Profesión farmacéutica, casada en primeras nupcias con Abenamar Peñalosa a quién se le acusaba de haber traído al pueblo un juego desconocido por entonces; después se supo que se llamaba golf y que en realidad, no era malo, y que ya se jugaba desde mucho antes en la apócrifa cancha inglesa, con cipreses envueltos en ropajes de polvo levantados por carretas con bueyes que arrastraban caña entre los caminos vecinales, tuyas deshidratadas por la canícula de primavera, pinos e insolados cedros y un cuidado césped que había recibido más respeto y cariño que quiénes lo mantenían: la cancha contigua al ingenio.

     Doña Beatriz Molina de Peñalosa, que había asistido con sus pociones y brebajes a todo el pueblo, fue la dueña de la primera botica, heredada de su madre, que había hecho fortuna gracias a los ubicuos mosquitos palúdicos.

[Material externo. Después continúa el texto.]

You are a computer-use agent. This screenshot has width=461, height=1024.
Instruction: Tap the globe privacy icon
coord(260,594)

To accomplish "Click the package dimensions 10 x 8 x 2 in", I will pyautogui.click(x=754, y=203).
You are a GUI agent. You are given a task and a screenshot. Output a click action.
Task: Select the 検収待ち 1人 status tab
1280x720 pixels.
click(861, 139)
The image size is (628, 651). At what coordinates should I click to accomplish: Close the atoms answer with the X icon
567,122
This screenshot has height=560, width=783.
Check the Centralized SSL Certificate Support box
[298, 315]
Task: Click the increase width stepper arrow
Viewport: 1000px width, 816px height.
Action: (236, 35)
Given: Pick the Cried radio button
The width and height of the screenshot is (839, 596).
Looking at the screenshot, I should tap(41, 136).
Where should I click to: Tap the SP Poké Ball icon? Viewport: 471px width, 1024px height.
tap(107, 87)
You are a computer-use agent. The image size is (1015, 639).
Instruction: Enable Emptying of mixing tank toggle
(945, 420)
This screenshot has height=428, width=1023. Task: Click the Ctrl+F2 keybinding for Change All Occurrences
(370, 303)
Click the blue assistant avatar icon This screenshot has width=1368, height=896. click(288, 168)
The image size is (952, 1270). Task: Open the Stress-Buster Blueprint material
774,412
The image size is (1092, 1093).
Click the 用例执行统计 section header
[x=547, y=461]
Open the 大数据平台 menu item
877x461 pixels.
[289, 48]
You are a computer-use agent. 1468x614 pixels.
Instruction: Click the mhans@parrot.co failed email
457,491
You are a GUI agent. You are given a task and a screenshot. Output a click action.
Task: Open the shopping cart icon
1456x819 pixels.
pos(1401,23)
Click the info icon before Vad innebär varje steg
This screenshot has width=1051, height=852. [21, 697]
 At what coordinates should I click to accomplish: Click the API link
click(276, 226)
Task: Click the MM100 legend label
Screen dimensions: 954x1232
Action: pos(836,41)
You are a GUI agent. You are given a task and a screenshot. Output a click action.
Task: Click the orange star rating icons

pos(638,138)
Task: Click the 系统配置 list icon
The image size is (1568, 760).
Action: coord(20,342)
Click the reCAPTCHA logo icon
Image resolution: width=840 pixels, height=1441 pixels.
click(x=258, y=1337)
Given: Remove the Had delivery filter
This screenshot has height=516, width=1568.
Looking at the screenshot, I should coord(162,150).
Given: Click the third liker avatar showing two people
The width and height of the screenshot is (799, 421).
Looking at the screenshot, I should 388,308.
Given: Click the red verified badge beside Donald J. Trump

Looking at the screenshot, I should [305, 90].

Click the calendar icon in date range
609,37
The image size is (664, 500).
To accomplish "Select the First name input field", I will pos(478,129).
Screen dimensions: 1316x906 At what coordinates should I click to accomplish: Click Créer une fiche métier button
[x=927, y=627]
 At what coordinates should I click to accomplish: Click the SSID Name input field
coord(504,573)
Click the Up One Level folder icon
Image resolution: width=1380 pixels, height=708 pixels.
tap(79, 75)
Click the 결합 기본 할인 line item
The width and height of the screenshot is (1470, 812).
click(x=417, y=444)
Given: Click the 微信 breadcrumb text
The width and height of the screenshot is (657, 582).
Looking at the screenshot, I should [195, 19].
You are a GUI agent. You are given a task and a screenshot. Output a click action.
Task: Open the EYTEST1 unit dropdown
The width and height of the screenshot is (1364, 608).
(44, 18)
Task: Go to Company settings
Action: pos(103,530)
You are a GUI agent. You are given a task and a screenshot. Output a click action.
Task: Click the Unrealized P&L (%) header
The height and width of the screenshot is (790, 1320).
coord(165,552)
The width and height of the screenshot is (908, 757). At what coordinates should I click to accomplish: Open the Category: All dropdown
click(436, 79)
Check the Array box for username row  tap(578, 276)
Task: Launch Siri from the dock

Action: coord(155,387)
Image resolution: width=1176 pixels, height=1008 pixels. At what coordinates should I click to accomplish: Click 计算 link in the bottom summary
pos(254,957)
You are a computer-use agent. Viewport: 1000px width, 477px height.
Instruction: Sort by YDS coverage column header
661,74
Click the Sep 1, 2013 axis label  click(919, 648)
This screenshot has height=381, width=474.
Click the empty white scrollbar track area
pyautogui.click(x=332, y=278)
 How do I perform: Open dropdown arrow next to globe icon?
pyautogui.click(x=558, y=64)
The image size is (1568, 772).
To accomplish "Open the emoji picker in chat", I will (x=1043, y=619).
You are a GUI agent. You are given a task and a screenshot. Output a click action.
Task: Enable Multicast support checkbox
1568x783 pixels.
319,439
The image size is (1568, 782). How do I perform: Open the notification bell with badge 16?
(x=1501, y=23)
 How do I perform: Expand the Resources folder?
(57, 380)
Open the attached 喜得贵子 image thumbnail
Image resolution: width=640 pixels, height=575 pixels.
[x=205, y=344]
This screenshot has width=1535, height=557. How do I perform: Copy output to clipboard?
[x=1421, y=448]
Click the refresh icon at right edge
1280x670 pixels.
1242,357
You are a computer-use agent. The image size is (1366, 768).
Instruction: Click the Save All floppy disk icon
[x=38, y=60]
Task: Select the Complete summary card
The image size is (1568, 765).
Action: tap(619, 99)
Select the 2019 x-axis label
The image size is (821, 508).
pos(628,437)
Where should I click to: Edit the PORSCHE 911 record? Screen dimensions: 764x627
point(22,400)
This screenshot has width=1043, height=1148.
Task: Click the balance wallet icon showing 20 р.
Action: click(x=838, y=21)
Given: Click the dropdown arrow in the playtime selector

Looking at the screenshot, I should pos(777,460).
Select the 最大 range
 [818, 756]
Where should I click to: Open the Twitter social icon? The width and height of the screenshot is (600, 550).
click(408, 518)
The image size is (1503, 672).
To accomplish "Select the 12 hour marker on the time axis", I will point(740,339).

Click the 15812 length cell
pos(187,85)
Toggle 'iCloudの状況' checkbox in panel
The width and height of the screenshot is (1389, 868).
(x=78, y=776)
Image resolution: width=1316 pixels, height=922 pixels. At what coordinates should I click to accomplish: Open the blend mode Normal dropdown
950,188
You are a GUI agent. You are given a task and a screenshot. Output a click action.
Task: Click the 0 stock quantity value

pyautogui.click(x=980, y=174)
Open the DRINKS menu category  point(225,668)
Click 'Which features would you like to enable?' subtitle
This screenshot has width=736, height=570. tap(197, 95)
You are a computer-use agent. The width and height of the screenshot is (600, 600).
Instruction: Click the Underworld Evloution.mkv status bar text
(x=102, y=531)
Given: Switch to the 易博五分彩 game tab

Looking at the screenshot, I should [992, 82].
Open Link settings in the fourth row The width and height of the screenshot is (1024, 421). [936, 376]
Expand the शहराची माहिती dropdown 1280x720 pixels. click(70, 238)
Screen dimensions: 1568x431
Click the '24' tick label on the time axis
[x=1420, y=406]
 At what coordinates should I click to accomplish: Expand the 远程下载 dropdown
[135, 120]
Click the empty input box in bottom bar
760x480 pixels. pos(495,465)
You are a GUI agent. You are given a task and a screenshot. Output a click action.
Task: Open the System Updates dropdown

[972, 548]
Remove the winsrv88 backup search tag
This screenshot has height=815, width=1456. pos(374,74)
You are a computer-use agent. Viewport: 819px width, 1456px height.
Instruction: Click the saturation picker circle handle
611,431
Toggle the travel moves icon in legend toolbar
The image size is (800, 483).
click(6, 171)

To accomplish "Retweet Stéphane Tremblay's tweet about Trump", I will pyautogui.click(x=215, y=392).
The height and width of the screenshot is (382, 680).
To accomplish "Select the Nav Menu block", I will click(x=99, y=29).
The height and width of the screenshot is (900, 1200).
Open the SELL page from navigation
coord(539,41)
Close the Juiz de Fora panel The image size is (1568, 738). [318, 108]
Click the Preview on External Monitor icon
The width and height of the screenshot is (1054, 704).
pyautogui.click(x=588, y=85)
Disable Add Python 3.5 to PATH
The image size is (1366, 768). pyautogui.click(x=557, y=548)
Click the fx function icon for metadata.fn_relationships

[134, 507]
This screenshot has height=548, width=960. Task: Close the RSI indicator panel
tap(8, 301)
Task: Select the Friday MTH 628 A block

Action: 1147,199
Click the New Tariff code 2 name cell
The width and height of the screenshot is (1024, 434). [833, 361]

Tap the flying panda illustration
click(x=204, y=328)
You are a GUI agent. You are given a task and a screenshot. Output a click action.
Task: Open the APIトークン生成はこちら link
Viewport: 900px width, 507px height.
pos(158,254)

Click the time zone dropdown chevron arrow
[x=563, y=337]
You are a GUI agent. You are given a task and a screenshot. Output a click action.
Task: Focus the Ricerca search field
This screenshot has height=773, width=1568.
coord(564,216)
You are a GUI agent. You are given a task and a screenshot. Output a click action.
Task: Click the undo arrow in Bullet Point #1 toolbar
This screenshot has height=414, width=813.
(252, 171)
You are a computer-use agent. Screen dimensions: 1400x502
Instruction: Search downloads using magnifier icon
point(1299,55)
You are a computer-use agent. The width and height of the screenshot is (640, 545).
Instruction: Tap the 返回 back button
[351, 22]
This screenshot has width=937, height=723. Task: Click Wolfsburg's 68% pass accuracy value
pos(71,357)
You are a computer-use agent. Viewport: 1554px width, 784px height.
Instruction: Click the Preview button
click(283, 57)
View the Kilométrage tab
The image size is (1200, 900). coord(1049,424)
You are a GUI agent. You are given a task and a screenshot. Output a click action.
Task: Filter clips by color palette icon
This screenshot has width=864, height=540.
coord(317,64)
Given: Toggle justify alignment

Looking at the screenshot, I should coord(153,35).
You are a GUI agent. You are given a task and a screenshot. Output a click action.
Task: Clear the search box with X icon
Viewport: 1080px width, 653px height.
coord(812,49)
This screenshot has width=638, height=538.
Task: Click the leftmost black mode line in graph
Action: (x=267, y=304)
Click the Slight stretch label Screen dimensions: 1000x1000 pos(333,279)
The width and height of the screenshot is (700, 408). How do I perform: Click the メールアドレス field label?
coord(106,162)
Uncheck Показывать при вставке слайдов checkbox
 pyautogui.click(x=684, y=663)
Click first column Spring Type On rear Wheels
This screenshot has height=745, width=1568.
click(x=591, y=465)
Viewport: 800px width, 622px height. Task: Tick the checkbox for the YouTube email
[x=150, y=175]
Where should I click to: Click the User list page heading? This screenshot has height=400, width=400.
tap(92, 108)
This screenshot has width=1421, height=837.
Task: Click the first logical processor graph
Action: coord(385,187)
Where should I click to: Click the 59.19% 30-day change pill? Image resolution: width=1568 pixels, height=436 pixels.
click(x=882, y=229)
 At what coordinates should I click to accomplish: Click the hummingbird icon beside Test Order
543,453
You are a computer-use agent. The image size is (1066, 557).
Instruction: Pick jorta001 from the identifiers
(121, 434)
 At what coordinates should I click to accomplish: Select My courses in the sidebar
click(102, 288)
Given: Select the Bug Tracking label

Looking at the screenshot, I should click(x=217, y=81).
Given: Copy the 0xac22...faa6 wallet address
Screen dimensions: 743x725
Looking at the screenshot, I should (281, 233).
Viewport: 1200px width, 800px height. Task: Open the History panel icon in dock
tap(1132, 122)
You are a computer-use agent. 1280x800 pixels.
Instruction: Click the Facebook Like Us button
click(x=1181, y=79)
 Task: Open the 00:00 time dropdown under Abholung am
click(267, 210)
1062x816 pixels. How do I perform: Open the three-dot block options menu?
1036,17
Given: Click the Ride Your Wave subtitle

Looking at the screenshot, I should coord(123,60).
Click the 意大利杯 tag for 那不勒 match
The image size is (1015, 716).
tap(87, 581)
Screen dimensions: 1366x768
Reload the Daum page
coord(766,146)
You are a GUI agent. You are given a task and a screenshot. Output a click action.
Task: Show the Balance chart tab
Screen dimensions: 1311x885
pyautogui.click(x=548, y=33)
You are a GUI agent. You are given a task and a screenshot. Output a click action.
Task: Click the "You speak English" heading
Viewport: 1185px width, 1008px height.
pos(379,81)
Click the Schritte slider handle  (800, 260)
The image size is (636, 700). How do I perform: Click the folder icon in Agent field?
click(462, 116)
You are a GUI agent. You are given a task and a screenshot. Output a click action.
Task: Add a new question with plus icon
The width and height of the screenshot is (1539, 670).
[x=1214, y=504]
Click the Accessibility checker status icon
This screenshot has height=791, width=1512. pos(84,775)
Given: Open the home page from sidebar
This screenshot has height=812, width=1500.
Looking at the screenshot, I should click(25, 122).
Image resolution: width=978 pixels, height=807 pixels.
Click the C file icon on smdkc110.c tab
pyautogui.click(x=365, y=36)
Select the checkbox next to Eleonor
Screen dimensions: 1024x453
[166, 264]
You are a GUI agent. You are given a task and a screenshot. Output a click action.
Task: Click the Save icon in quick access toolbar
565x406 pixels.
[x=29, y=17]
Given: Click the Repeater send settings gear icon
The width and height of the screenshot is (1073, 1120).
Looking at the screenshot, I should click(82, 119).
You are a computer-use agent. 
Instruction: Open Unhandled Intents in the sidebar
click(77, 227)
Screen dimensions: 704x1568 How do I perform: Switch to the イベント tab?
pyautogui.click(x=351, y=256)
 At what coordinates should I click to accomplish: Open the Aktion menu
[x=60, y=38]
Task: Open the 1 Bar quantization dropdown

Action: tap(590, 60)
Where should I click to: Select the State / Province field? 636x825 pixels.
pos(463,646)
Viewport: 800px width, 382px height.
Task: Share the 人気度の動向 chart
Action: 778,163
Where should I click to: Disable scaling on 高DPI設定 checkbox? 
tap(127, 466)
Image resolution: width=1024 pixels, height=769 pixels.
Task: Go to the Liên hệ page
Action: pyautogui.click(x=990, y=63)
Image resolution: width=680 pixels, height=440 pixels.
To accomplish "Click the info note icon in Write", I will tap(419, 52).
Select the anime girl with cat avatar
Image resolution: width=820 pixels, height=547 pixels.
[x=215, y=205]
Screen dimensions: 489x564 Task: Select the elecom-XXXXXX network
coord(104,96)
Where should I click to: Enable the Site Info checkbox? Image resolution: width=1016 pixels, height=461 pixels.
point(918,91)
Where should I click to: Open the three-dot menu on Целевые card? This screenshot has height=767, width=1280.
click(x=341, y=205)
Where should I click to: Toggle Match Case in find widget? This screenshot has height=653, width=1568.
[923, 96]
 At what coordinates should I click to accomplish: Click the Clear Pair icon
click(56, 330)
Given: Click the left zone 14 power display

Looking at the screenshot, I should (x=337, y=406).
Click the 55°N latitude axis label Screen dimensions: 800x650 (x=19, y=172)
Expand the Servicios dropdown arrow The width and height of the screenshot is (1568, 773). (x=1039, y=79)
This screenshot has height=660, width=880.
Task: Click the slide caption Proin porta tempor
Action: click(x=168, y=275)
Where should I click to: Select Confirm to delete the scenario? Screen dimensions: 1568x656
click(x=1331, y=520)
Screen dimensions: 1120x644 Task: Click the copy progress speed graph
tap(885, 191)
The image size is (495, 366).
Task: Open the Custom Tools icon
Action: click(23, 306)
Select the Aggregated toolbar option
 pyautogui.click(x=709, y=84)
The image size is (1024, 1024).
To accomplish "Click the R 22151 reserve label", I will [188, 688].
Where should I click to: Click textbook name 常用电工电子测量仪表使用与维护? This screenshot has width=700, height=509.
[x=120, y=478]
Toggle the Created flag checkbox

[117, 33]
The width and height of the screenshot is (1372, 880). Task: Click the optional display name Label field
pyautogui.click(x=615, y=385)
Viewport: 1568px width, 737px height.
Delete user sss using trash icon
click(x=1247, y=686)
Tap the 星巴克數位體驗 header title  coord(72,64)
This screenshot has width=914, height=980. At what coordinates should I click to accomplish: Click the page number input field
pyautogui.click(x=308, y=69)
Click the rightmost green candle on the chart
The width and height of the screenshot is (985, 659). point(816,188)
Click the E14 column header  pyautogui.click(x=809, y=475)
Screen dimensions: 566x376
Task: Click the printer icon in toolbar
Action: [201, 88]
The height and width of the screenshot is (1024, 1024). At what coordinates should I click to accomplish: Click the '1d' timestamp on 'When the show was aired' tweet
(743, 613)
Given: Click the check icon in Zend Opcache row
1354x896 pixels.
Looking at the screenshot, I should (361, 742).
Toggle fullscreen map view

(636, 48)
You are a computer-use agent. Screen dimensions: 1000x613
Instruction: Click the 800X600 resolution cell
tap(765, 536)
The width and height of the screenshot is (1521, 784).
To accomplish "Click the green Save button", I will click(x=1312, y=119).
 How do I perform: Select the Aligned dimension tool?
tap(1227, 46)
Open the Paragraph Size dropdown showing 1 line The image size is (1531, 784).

Así lo recordaba María Concepción- la madre de Carmen de Valdez- quién había ido quedándose sorda conforme alumbraba más y más hijos que llegaron a ser nueve supervivientes y cuatro muertos aún niños y que gracias a su sordera logró preservar, muchos años después, un castellano ya en desuso: por cine decía biógrafo; por pull-over, tricota; por farmacia, botica, y por almacén, fonda. Recordaba también el comentado origen de la fortuna de los Molina. Se decía que la boticaria informaba al escribano sobre la gente que estaba en trance de muerte y acuciada por problemas económicos. En arreglos de cuartos de agónicos y en felices intervenciones de velatorios se fueron acreditando las sesenta y seis propiedades con las que frenaron por un buen tiempo el progreso del pueblo hasta que, finalmente, fueron a dar en manos de gente más progresistas.

     Por otra parte, Abenamar Peñalosa se fue relacionando cada vez más y más con los ingleses que venían al ingenio. Aprendió a hablar correctamente su lengua, y un día se animó a un viaje. Se había extraviado todo un día en Londres pero volvió deslumbrado de la belleza, a su decir, lacustre de Nueva York, de la locura colectiva de tener un museo para mamarrachos llamados modernos, y de su refulgente presencia en la noche cuando se llegaba en barco.

     Por entonces, en la colonia del ingenio no se hablaba el castellano, de tal suerte que quiénes habían nacido allí, cuando tenían que concurrir a la escuela de la ciudad, desconocían el idioma nativo, sólo algunos pocos pudieron escapar al círculo hermético del idioma y las costumbres: Nancy Herriot fue una de ellas. De su termo se decía que siempre llevaba Whuisky, y seguramente era así, porque sus costumbres resultaban a veces demasiado relajadas. Amiga de los Peñalosa, frecuentaba la casa donde parloteaba de tierras desconocidas y costumbres raras. Con el tiempo se fueron aislando más y más con Abenamar, con quien se dice, no sólo bebían, también jugaban al tenis y hasta practicaban algunas de las permisivas costumbres inglesas, juntos.

     Advertida Doña Beatriz por medio de una anónima misiva acerca de las sospechosas vinculaciones del marido con la extranjera que acostumbraba tomar principescos té en casa de los Peñalosa, organizó unos días de descanso en la casa de campo pero, apersonándose antes de lo debido, encontró en su propio lecho al otrora atlético y atractivo Abenamar, con la inglesa, abrazados y borrachos.

     Fue una situación conflictiva en la que hubo excesos no-solo verbales: la riqueza del castellano de una rebasó las posibilidades idiomáticas y la pobreza de lengua de la otra que se entorpeció en la debacle, pero el orgullo imperial de la anglicana se le encrespó entre las oceánicas cantidades de Whuisky ingerido y pudo sobreponerse a los mordiscones, chuzchazos y arañazos de la criolla.

     Tan mal rato solo se purgaría con el inmediato abandono del hogar por parte de Abenamar que, repudiado, se abandonó a la bebida y andaba sincerándose con todos aquellos dispuestos a escucharlo. Para Nancy fue el fin de su exótica aventura: jamás volvería a escapar del círculo mágico de lenguas prohibidas y vivencias distanciadas. Al tiempo, un inglés la asiló en África.